The overall ADL Global 100 Index score represents the percentage of respondents who answered “probably true” to six or more of 11 negative stereotypes about Jews. An 11-question index has been used by ADL as a key metric in measuring anti-Semitic attitudes in the U.S. for the last 50 years.
In Spanish speaking countries, the numbers varied widely. In Spain, 29 percent of the adult population holds anti-Semitic attitudes; Argentina, 24 percent; Bolivia, 30 percent; Chile, 37 percent; Colombia, 41 percent; Costa Rica, 32 percent; Dominican Republic, 41 percent; Guatemala, 36 percent; Mexico, 24 percent; Nicaragua, 34 percent; Panama, 52 percent; Paraguay, 35 percent; Peru, 38 percent; Uruguay, 33 percent; and Venezuela, 30 percent.
“For the first time we have a real sense of how pervasive and persistent anti-Semitism is today around the world,” said Abraham H. Foxman, ADL National Director. ”The data enables us to look beyond anti-Semitic incidents and rhetoric and quantify the prevalence of anti-Semitic attitudes across the globe. We can now identify hotspots, as well as countries and regions of the world where hatred of Jews is essentially non-existent.”
Available through an interactive web site at global100.adl.org, the ADL Global 100 Index will give researchers, students, governments and members of the public direct access to a treasure trove of current data about anti-Semitic attitudes. The survey ranks countries and territories from the least anti-Semitic (Laos, at 0.2 percent) to the most (West Bank and Gaza, at 93 percent).
There are also some highly encouraging notes. In majority English-speaking countries, the percentage of those with anti-Semitic attitudes is 13 percent, far lower than the overall average. Protestant majority countries have the lowest ratings of anti-Semitic attitudes, as compared to any other majority religious country. And 28 percent of respondents around the world do not believe that any of the 11 anti-Semitic stereotypes tested are “probably true.”
ADL commissioned the polling firms First International Resources and Anzalone Liszt Grove Research to conduct the poll of attitudes toward Jews. Data was gathered from interviews conducted between July 2013 and February 2014 in 96 languages and dialects via landline telephones, mobile phones and face-to-face discussions.

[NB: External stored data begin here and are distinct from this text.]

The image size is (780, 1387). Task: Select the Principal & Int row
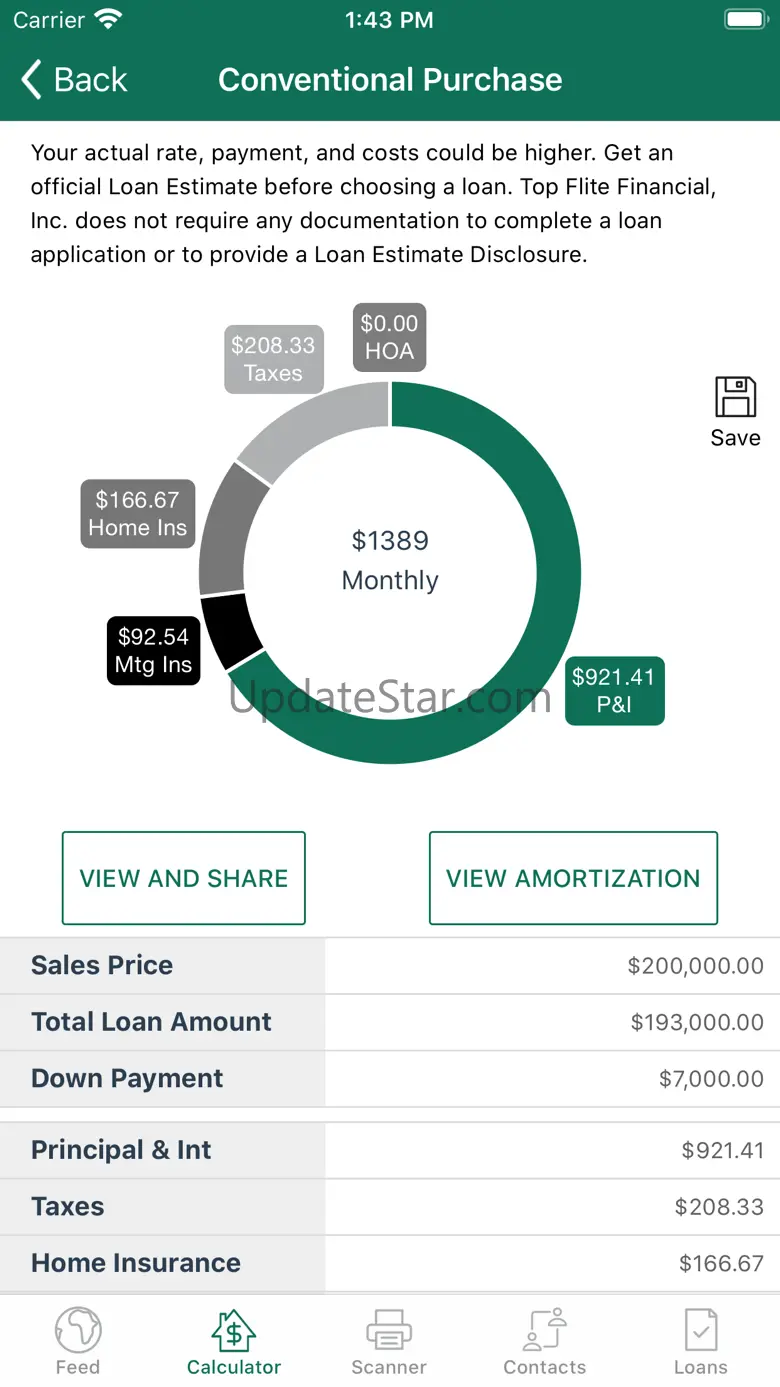pos(390,1150)
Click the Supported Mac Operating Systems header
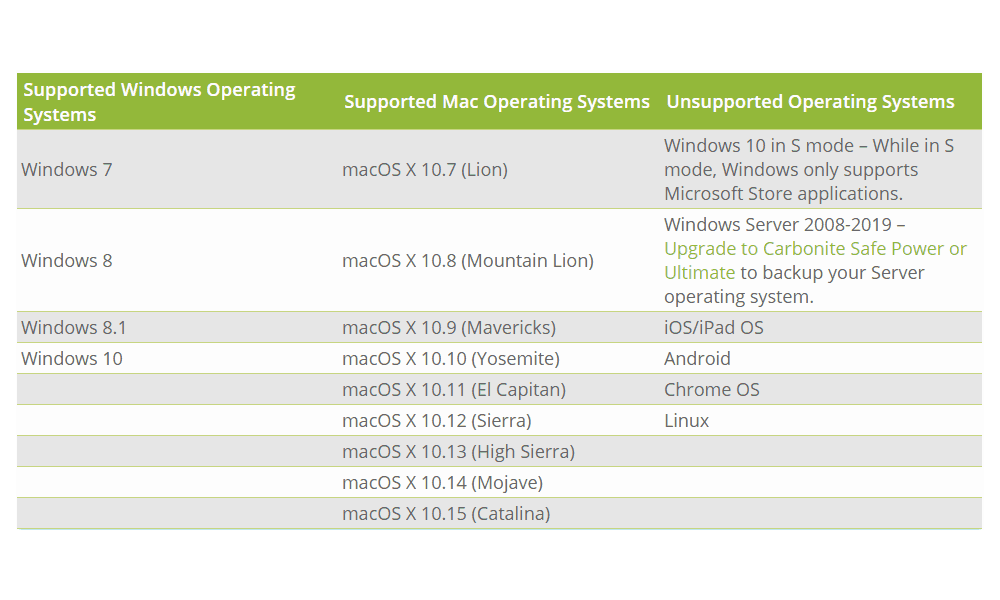Screen dimensions: 1000x600 (497, 102)
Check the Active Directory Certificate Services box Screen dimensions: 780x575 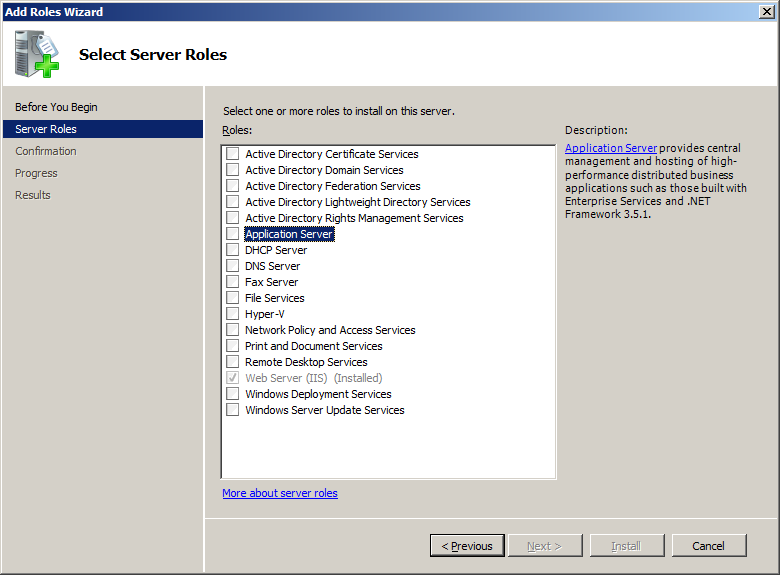click(x=232, y=154)
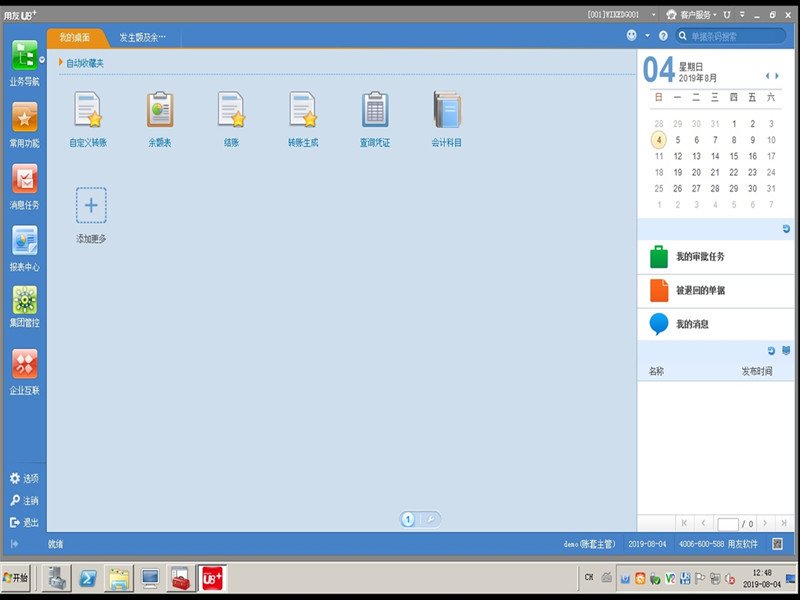Open the 会计科目 accounts icon
800x600 pixels.
point(447,110)
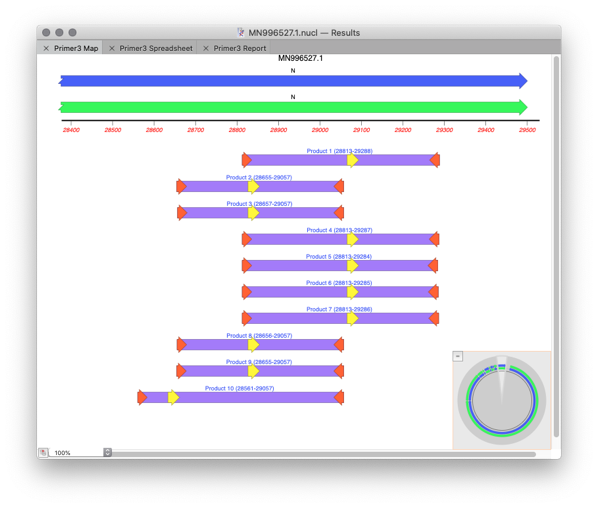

Respondents were asked a series of 11 questions based on age-old stereotypes about Jews, including stereotypes about Jewish power, loyalty, money and behavior. Those who responded affirmatively to six or more negative statements about Jews are considered to hold anti-Semitic attitudes. The margin of error for most countries, where 500 respondents were selected, is +/- 4.4 percent. In various larger countries, where 1,000 interviews were conducted, the margin of error is +/- 3.2 percent.
ADL Global Index: Anti-Semitism by Region
The highest concentration of respondents holding anti-Semitic attitudes was found in Middle East and North African countries (“MENA”), where nearly three-quarters of respondents, 74 percent of those polled, agreed with a majority of the anti-Semitic stereotypes. Non-MENA countries have an average index score of 23 percent.
Outside MENA, the index scores by region were as follows:
- Eastern Europe: 34 percent
- Western Europe: 24 percent
- Sub-Saharan Africa: 23 percent
- Asia: 22 percent
- The Americas: 19 percent
- Oceania: 14 percent
The Anti-Defamation League, founded in 1913, is the world’s leading organization fighting anti-Semitism through programs and services that counteract hatred, prejudice and bigotry.